Assignment →
Only the lines from the one containing "Task: Collapse the file tree side panel icon" through the end of the entries are to be copied, exactly and without pictures, please.

** Opening Records shown block **

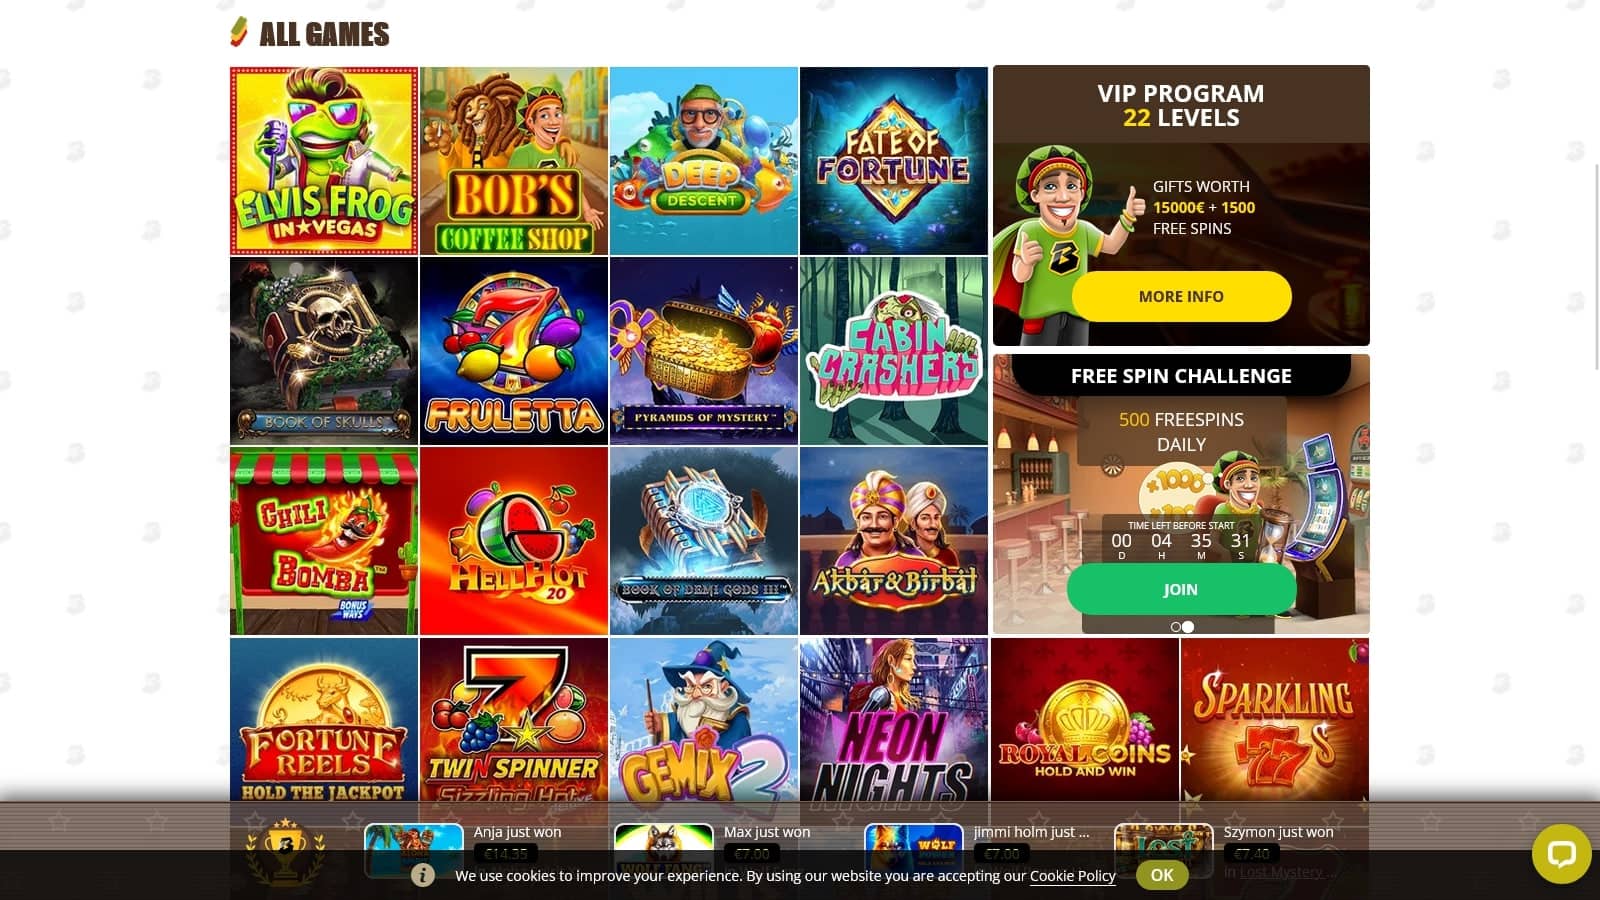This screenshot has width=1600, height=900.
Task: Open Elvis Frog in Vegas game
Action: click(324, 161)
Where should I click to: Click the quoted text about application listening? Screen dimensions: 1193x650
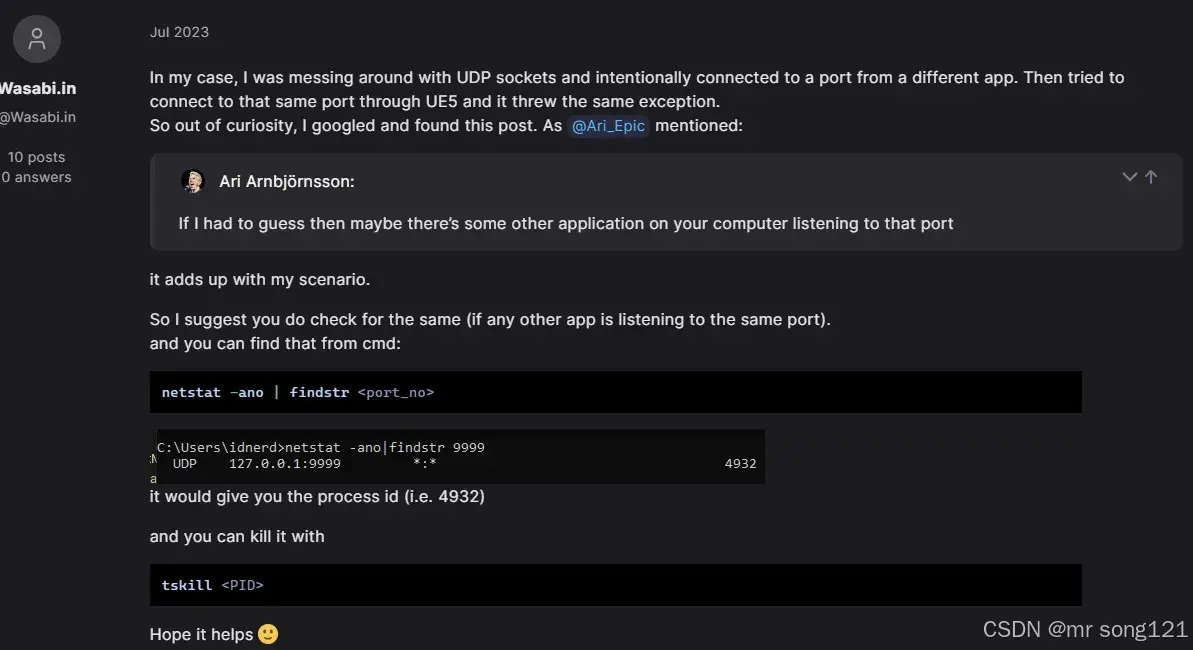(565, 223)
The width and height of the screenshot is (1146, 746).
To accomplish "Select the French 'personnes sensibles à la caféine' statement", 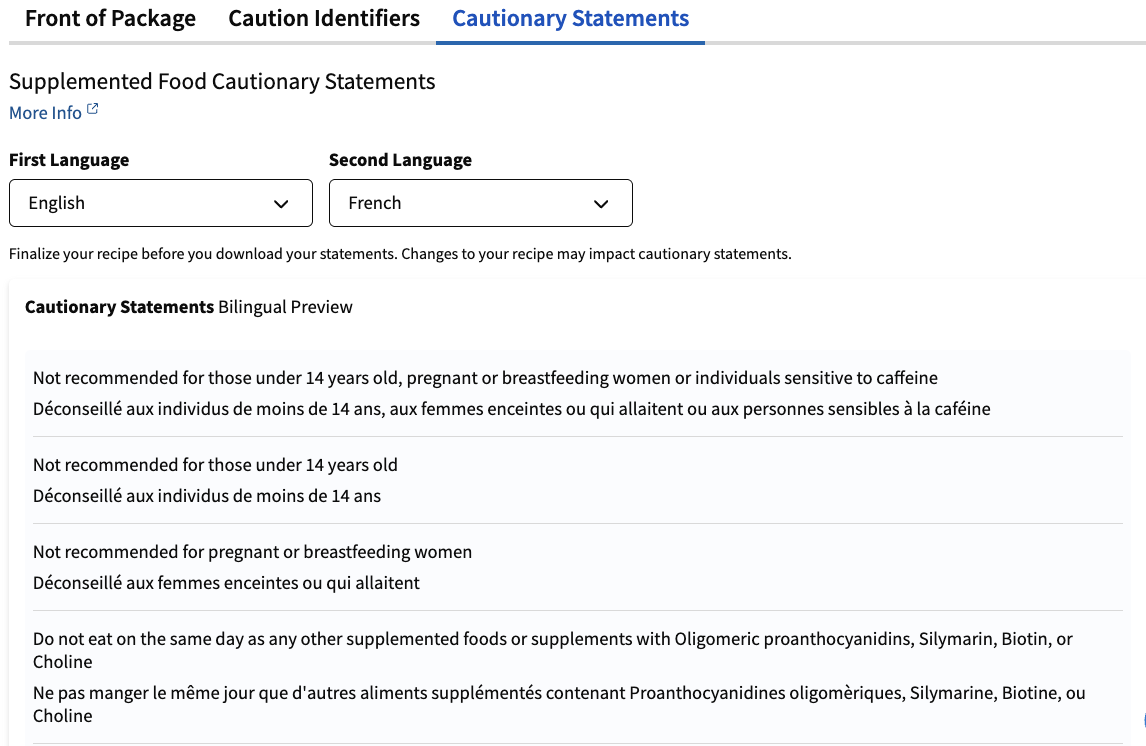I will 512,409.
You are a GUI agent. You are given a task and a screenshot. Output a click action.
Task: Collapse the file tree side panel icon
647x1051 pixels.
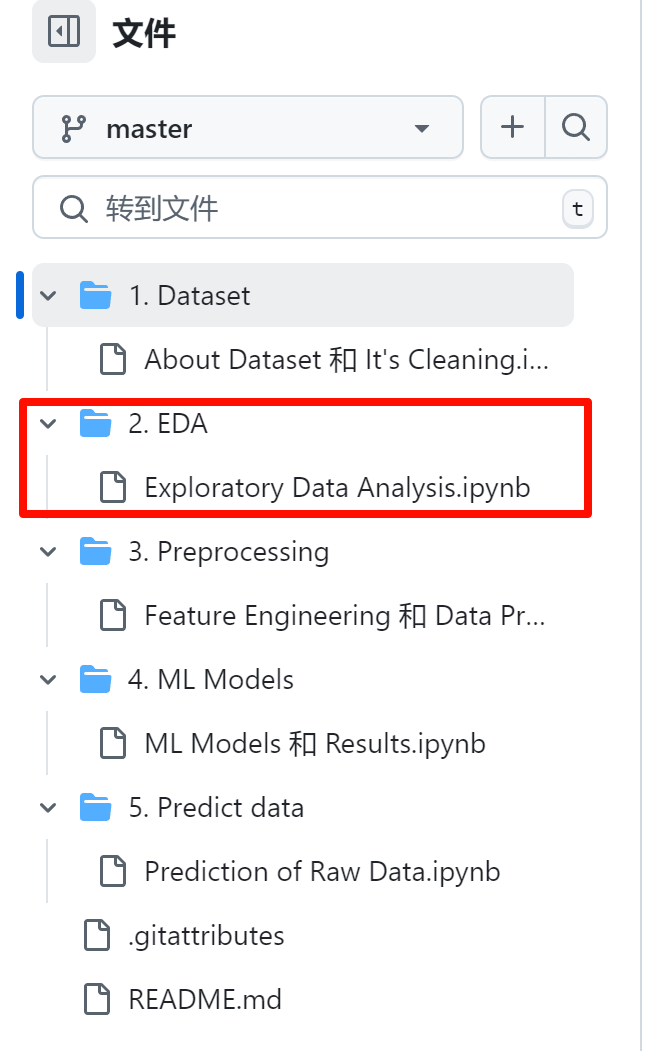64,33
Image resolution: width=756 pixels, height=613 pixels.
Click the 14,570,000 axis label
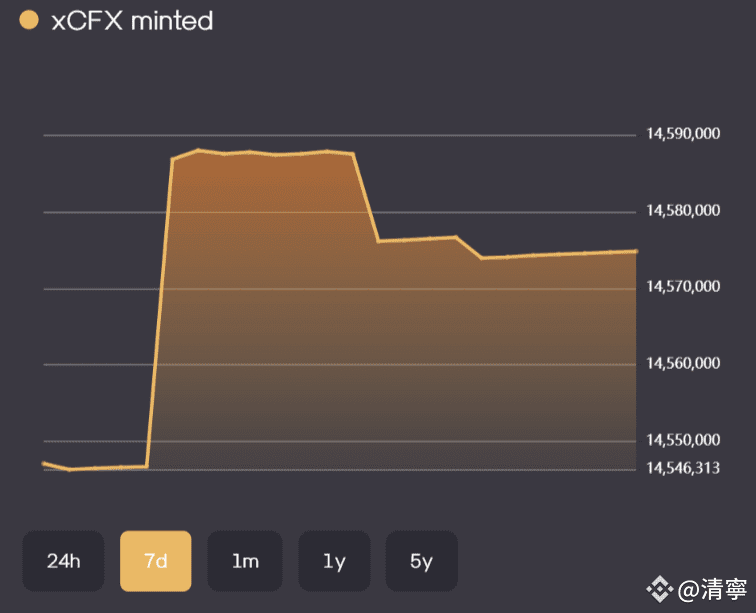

** Closing Records shown block **

Task answer →
Task: Collapse the file tree side panel icon
647x1051 pixels.
64,33
Image resolution: width=756 pixels, height=613 pixels.
Click the 14,570,000 axis label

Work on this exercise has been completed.